President Joe Biden is facing pleas for help addressing the migrant crisis as he traveled to the U.S.-Mexico border for the first time since assuming the presidency. The president walked along the border wall separating El Paso from Mexico and met with community leaders, local officials, and others who deal daily with the growing humanitarian crisis.
When Biden was asked by reporters what he learned, the president responded, “They need a lot of resources. We’re going to get it for them.”
The president’s trip, which lasted less than four hours, comes amid loud criticism from Republicans and some Democrats that say he hasn’t done enough to address the influx of migrants at the southern border. Biden departed Texas for Mexico City, where he will attend meetings on immigration as well as a host of other issues.
The number of migrants crossing the border has surged dramatically during Biden’s first two years in office. El Paso is currently the most significant corridor for illegal crossings. Last month, Oscar Leeser, Mayor of El Paso, declared a state of emergency in response to the burgeoning crisis.
El Paso has been at the center of the historic humanitarian crisis, said El Paso city council member Isabel Salcido, who previously called for the president to visit the border. “We continue to put band-aids on bullet wounds,” said the council member. She said she planned to point out the importance of assisting border communities that must deal with the consequences of the House’s failure to pass a comprehensive immigration reform bill.
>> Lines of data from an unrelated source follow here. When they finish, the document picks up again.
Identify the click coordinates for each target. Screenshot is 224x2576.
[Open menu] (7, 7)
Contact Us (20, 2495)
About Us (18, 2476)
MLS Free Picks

Upon exiting Air Force One Sunday, the president was greeted by Texas Republican Governor Greg Abbott, a fierce critic of the administration’s border policies. The governor handed Biden a letter dismissing his visit as a photo op and outlining five steps the administration needs to take to secure the border. One step includes resuming construction of the border wall immediately.
SCOTUS justices to hear new arguments this year
More than 2.38 million migrant stops were reported during the fiscal year 2022, which ended September 30. It is the first time the number has topped two million. The agency said more than 50,000 in each month, October through December. In December, an average of 1,800 migrant encounters per day were seen during December alone.
Dozens of individuals, including many migrants who crossed illegally after being blocked from seeking asylum at the border, now continue to sleep on downtown El Paso streets. Local nonprofit and faith organizations provide meals, while the city has provided buses for migrants to warm up.
President Biden has tried to end the Title 42 program. However, Republicans have sued to keep it in place. Local and state officials fear that an even more significant influx of asylum seekers will be seen if the Supreme Court ends a public health law from the Trump era that allows U.S. authorities to expel migrants rapidly.
Days before the restrictions were set to expire, the SCOTUS ruled the administration couldn’t stop the expulsion of migrants under the program. Justices have indicated they will hear arguments about the program in the upcoming session.
The president’s new policy of turning back illegal immigrants from Haiti, Nicaragua, Cuba, and Venezuela will stand even if the Supreme Court overturns Title 42.
Meanwhile, the U.S. said 30,000 migrants would be accepted per month from those four nations for the next two years if the migrants pass vetting, background checks, have eligible sponsors, and don’t attempt to cross the southern border. However, the new policy has angered immigration and asylum advocates, who continue to have a rocky relationship with the president.